3. The method for preparing modified lightweight high-manganese wear-resistant steel as described in claim 1, characterized in that, Includes the following steps: (1) Ingredients: Prepare raw materials according to the following chemical composition by weight percentage: C: 0.9% ~ 1.5%, Si: 0.3% ~ 0.6%, Mn: 11% ~ 14%, N: 0.004% ~ 0.025%, Cr: 1.5% ~ 2%, Al: 1% ~ 5%, O: 0.0005% ~ 0.0025%, P≤0.05%, S≤0.05%, F≤0.0005%, with the balance being Fe and unavoidable impurity elements; The raw materials include basic raw materials, aluminum blocks, and intermediate alloys; the mass percentages of the raw materials are as follows: basic raw materials: 65%~85%; aluminum blocks: 2.5%~4.5%; intermediate alloys: 15%~25%. The basic raw materials are ordinary scrap steel, high-carbon manganese steel, medium-carbon manganese steel, and ferrochrome nitride. (2) Smelting: Add the basic raw materials and intermediate alloys to the medium frequency induction furnace for smelting.
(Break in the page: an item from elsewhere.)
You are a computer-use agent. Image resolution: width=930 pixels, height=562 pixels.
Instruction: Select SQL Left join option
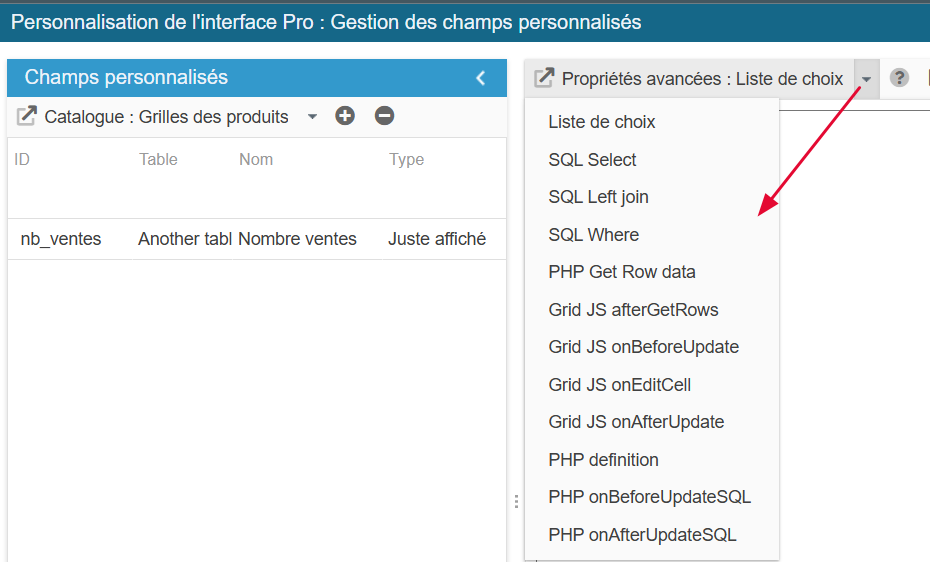[598, 197]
When the temperature of the molten steel reaches 1500~1650℃, add aluminum blocks and continue smelting. (3) Casting: When the temperature drops to 1410~1470℃, it is poured into the sand mold cavity. When the surface temperature does not exceed 450℃, the casting is obtained.
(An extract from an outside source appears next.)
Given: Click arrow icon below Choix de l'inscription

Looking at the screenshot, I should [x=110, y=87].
4. The method for preparing modified lightweight high-manganese wear-resistant steel as described in claim 3, characterized in that, The master alloy is prepared by powder metallurgy and its components include: fluorite powder (CaF2), borax powder (B2O3), corundum powder (Al2O3), and iron powder; the mass percentage of each component in the master alloy is: fluorite powder: 0.5%~2%; borax powder: 3.5%~6%; corundum powder: 2%~46%; iron powder: 50%~90%. The preparation method of the intermediate alloy specifically includes the following steps: 1) Mix fluorite powder, borax powder, and corundum powder according to the component ratio and then ball mill them; 2) Add iron powder to the powder obtained in step 1) to obtain a mixed powder; The mixed powder is loaded into a medium-frequency induction furnace and heated to 1370℃~1530℃ at a rate of 10℃ / min~20℃ / min, and sintered for 90~200min. After cooling, an intermediate alloy is obtained.

5. The method for preparing modified lightweight high-manganese wear-resistant steel as described in claim 3, characterized in that, It also includes heat treatment: heating the electric furnace from room temperature to a temperature range of 600-700℃ at a heating rate of 60-80℃ / h, and holding it at that temperature for 0.5-2.0h; then heating it to 1050-1100℃ at a heating rate of 100-150℃ / h, and holding it at that temperature for 1.5-2.5h; and finally water toughening treatment.